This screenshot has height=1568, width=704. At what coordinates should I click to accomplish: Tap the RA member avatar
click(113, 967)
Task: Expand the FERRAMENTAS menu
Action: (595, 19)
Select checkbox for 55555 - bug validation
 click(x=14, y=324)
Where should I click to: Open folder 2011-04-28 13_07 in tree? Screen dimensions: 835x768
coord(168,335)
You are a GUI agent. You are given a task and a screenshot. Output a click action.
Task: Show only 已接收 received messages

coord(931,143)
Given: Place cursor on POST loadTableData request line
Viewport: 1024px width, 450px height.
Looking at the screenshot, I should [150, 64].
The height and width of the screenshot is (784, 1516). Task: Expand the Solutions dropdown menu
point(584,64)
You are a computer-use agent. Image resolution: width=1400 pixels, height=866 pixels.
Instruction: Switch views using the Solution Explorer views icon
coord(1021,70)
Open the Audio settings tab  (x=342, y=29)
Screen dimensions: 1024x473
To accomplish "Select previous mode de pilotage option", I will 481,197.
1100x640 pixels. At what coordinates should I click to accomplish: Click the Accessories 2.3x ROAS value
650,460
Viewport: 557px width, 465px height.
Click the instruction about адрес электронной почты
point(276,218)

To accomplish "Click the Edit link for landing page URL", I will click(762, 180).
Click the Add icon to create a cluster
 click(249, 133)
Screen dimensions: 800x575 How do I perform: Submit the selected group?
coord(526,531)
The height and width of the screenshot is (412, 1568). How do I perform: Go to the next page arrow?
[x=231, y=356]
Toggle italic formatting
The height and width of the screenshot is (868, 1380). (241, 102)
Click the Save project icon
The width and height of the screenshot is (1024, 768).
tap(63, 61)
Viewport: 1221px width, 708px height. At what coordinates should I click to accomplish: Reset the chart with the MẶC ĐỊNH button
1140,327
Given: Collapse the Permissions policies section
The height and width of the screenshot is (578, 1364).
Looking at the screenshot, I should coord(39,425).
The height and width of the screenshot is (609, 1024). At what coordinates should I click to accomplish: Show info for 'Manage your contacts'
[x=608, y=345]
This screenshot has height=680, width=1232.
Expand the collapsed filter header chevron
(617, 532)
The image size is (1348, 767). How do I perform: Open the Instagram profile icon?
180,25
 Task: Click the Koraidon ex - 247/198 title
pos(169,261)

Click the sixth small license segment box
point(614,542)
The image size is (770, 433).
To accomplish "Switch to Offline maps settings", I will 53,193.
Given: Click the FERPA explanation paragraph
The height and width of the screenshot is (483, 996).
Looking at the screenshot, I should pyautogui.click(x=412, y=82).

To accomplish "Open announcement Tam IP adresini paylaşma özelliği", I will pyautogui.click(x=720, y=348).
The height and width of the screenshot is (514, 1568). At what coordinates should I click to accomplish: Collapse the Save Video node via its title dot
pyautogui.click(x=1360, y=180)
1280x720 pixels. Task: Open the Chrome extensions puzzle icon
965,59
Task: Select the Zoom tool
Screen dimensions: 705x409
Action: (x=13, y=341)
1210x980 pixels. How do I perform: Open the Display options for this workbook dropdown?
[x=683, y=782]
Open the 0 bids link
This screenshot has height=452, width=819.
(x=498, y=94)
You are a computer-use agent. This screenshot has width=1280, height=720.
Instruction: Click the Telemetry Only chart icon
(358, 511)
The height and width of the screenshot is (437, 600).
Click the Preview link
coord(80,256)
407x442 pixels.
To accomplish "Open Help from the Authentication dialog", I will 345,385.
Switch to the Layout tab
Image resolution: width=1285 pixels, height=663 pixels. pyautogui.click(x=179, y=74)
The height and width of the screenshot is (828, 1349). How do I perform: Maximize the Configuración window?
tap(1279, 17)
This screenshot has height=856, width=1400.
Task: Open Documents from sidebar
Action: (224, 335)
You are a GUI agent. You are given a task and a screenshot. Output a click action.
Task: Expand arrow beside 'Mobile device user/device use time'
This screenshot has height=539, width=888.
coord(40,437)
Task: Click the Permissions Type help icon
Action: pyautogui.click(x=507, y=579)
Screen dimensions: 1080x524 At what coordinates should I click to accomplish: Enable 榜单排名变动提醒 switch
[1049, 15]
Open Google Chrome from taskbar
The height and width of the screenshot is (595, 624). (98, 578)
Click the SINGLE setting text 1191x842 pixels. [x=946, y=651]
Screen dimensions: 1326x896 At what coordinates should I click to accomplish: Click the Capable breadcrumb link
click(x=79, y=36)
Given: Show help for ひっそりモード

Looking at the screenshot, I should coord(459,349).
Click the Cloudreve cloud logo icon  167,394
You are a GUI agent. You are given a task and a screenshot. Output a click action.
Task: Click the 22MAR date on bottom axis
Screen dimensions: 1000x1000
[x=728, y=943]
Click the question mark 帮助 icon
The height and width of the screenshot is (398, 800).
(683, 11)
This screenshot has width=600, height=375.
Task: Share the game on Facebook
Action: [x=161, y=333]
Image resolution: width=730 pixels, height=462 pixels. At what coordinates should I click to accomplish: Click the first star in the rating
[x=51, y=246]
● ● ●
## TO DO
For each entry above, write out an exact copy.

## TASK OUTPUT
This screenshot has height=1568, width=704. At what coordinates should I click to accomplish: Tap the RA member avatar
click(113, 967)
Task: Expand the FERRAMENTAS menu
Action: (595, 19)
Select checkbox for 55555 - bug validation
 click(x=14, y=324)
Where should I click to: Open folder 2011-04-28 13_07 in tree? Screen dimensions: 835x768
coord(168,335)
You are a GUI agent. You are given a task and a screenshot. Output a click action.
Task: Show only 已接收 received messages

coord(931,143)
Given: Place cursor on POST loadTableData request line
Viewport: 1024px width, 450px height.
Looking at the screenshot, I should [150, 64].
The height and width of the screenshot is (784, 1516). Task: Expand the Solutions dropdown menu
point(584,64)
You are a computer-use agent. Image resolution: width=1400 pixels, height=866 pixels.
Instruction: Switch views using the Solution Explorer views icon
coord(1021,70)
Open the Audio settings tab  (x=342, y=29)
Screen dimensions: 1024x473
To accomplish "Select previous mode de pilotage option", I will 481,197.
1100x640 pixels. At what coordinates should I click to accomplish: Click the Accessories 2.3x ROAS value
650,460
Viewport: 557px width, 465px height.
Click the instruction about адрес электронной почты
point(276,218)

To accomplish "Click the Edit link for landing page URL", I will click(762, 180).
Click the Add icon to create a cluster
 click(249, 133)
Screen dimensions: 800x575 How do I perform: Submit the selected group?
coord(526,531)
The height and width of the screenshot is (412, 1568). How do I perform: Go to the next page arrow?
[x=231, y=356]
Toggle italic formatting
The height and width of the screenshot is (868, 1380). (241, 102)
Click the Save project icon
The width and height of the screenshot is (1024, 768).
tap(63, 61)
Viewport: 1221px width, 708px height. At what coordinates should I click to accomplish: Reset the chart with the MẶC ĐỊNH button
1140,327
Given: Collapse the Permissions policies section
The height and width of the screenshot is (578, 1364).
Looking at the screenshot, I should coord(39,425).
The height and width of the screenshot is (609, 1024). At what coordinates should I click to accomplish: Show info for 'Manage your contacts'
[x=608, y=345]
This screenshot has height=680, width=1232.
Expand the collapsed filter header chevron
(617, 532)
The image size is (1348, 767). How do I perform: Open the Instagram profile icon?
180,25
 Task: Click the Koraidon ex - 247/198 title
pos(169,261)

Click the sixth small license segment box
point(614,542)
The image size is (770, 433).
To accomplish "Switch to Offline maps settings", I will 53,193.
Given: Click the FERPA explanation paragraph
The height and width of the screenshot is (483, 996).
Looking at the screenshot, I should pyautogui.click(x=412, y=82).

To accomplish "Open announcement Tam IP adresini paylaşma özelliği", I will pyautogui.click(x=720, y=348).
The height and width of the screenshot is (514, 1568). At what coordinates should I click to accomplish: Collapse the Save Video node via its title dot
pyautogui.click(x=1360, y=180)
1280x720 pixels. Task: Open the Chrome extensions puzzle icon
965,59
Task: Select the Zoom tool
Screen dimensions: 705x409
Action: (x=13, y=341)
1210x980 pixels. How do I perform: Open the Display options for this workbook dropdown?
[x=683, y=782]
Open the 0 bids link
This screenshot has height=452, width=819.
(x=498, y=94)
You are a computer-use agent. This screenshot has width=1280, height=720.
Instruction: Click the Telemetry Only chart icon
(358, 511)
The height and width of the screenshot is (437, 600).
Click the Preview link
coord(80,256)
407x442 pixels.
To accomplish "Open Help from the Authentication dialog", I will 345,385.
Switch to the Layout tab
Image resolution: width=1285 pixels, height=663 pixels. pyautogui.click(x=179, y=74)
The height and width of the screenshot is (828, 1349). How do I perform: Maximize the Configuración window?
tap(1279, 17)
This screenshot has height=856, width=1400.
Task: Open Documents from sidebar
Action: (224, 335)
You are a GUI agent. You are given a task and a screenshot. Output a click action.
Task: Expand arrow beside 'Mobile device user/device use time'
This screenshot has height=539, width=888.
coord(40,437)
Task: Click the Permissions Type help icon
Action: pyautogui.click(x=507, y=579)
Screen dimensions: 1080x524 At what coordinates should I click to accomplish: Enable 榜单排名变动提醒 switch
[1049, 15]
Open Google Chrome from taskbar
The height and width of the screenshot is (595, 624). (98, 578)
Click the SINGLE setting text 1191x842 pixels. [x=946, y=651]
Screen dimensions: 1326x896 At what coordinates should I click to accomplish: Click the Capable breadcrumb link
click(x=79, y=36)
Given: Show help for ひっそりモード

Looking at the screenshot, I should coord(459,349).
Click the Cloudreve cloud logo icon  167,394
You are a GUI agent. You are given a task and a screenshot. Output a click action.
Task: Click the 22MAR date on bottom axis
Screen dimensions: 1000x1000
[x=728, y=943]
Click the question mark 帮助 icon
The height and width of the screenshot is (398, 800).
(683, 11)
This screenshot has width=600, height=375.
Task: Share the game on Facebook
Action: [x=161, y=333]
Image resolution: width=730 pixels, height=462 pixels. At what coordinates should I click to accomplish: Click the first star in the rating
[x=51, y=246]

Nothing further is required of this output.